わたくし、歌舞伎の演目の中では「義経千本桜」が一番好きだなあ。僅差で「菅原伝授手習鑑」ね。
歌舞伎のお話のほとんどがお主(しゅう)への忠義と家族への愛情との板挟み、「義経千本桜」は特に父と息子に焦点をあてています。外題にも名前を読み込まれているのに義経はそれぞれのエピソードの主役ではありません。でも全体を見れば「父を失った男」義経がこのお芝居の芯にいるのです。
…って、そんなこと考えないで大娯楽作として江戸時代の庶民のようにシンプルに泣いたり笑ったりすればいいんだよねえ。人間ってあんまり変わってないんだもの。

さて、今回は吉右衛門が銀平/知盛、仁左衛門がいがみの権太というわたくし的にはベストな配役でした。堂々と立派で、しかし禍々しく痛々しい知盛と、すさみきった、でもボンボンでバカで愛おしい権太、「ニン」という言葉がぴったりあてはまるのですよ。10年前も二人には大いに泣かされたもんねえ。
そして、10年後二人ともまた進化していました。
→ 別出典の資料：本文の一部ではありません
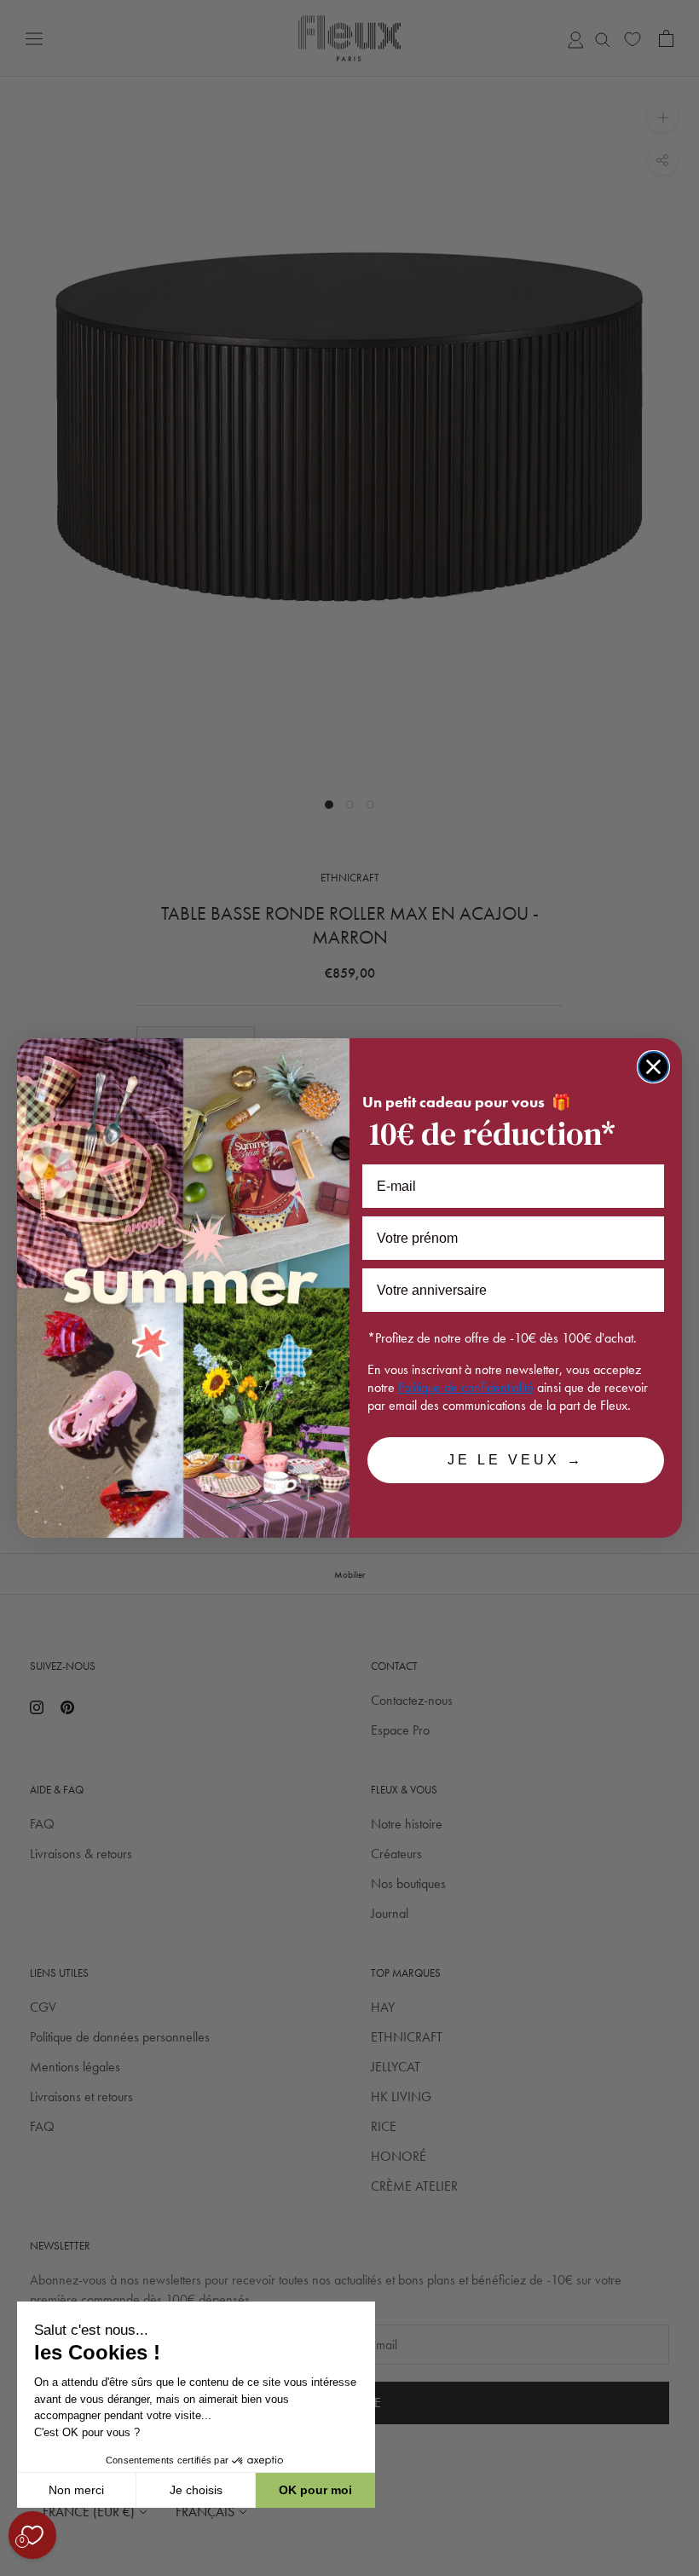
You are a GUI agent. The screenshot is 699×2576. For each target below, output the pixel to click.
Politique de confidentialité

前もこれ以上の知盛、権太はない、と思ったのだが、二人ともまもなく70歳になるのにすごい! 
70歳といえば、すで70を過ぎているのに菊五郎も進化、というか大進化していた!10年前は結構ふーふー言いながら狐忠信を演じてたのだけど、今回の方がふーふー無し、狐化も進んでおりました。昼の部の道行はまだしも夜の部は体力勝負のところもあるのにオヤジったらやたらと元気!以前はハラハラしながら見たけど、今回は純粋に楽しめました。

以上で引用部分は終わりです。